Asexual Visibility and Education Network
- Company type: 501(c)4
- Website type: Advocacy group Virtual community
- Available in: 16 languages
- Founded: March 10, 2001
- Headquarters: Oakland, California, U.S.
- Founder: David Jay
- Website: asexuality.org

= Asexual Visibility and Education Network =

Online community of asexual people

The Asexual Visibility and Education Network (AVEN) is an online community founded in 2001 by David Jay and classed as a 501(c)4 non-profit since June 2022. By 2021, it had 135,539 members, according to Michael Doré, one of its members in the UK who works with their project team.

==Purpose==
According to AVEN organization member Michael Doré, the main goals when starting the website were "building community and… legitimising asexuality as a sexual orientation."

AVEN serves simultaneously as an informational platform, a space to foster community, and as a forum for facilitating discussion.

== Impact ==

=== Academic understanding of asexuality ===
A study performed by Kristin S. Scherrer on asexual identity was published in 2008 that focused on analyzing survey responses from 102 individuals that identified themselves as asexual.

The participants for this study were found and recruited through AVEN's website. In addition to contributing to the ability to acquire the necessary participants, AVEN served to inform the responses given by participants. For example, when asked to describe what an asexual identity meant to them, 44% of respondents closely echoed the definition of asexuality as found on AVEN's website. One respondent referred directly to AVEN in response to this question. Scherrer's study continues to impact academic research as it has been cited by many other studies.
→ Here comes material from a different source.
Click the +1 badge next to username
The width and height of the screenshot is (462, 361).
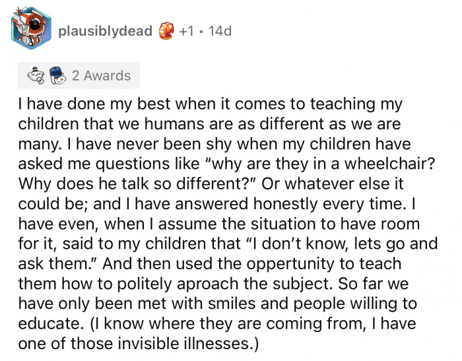coord(187,31)
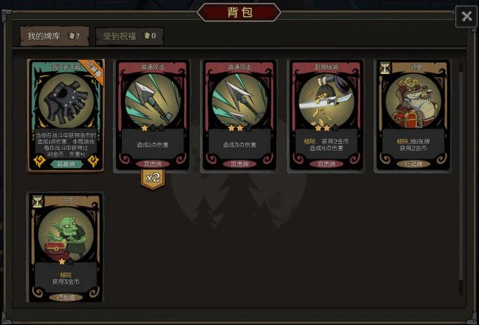Close the backpack window

click(x=466, y=16)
=== Hypoactive Sexual Desire Disorder (HSDD) and the DSM-5 ===
AVEN is responsible for the creation of the AVEN DSM Task Force. As the American Psychiatric Association began efforts to make revisions that would become the new Diagnostic and Statistical Manual of Mental Disorders (DSM-5), this task force sought to petition for changes regarding sexual desire disorders.

==Activities==
AVEN provides a community forum where users post about their experiences surrounding asexuality. Founder David Jay says these spaces help people who are unsure of their sexuality by providing support so they understand themselves better and learn there are other people like them. The forums exist in many languages.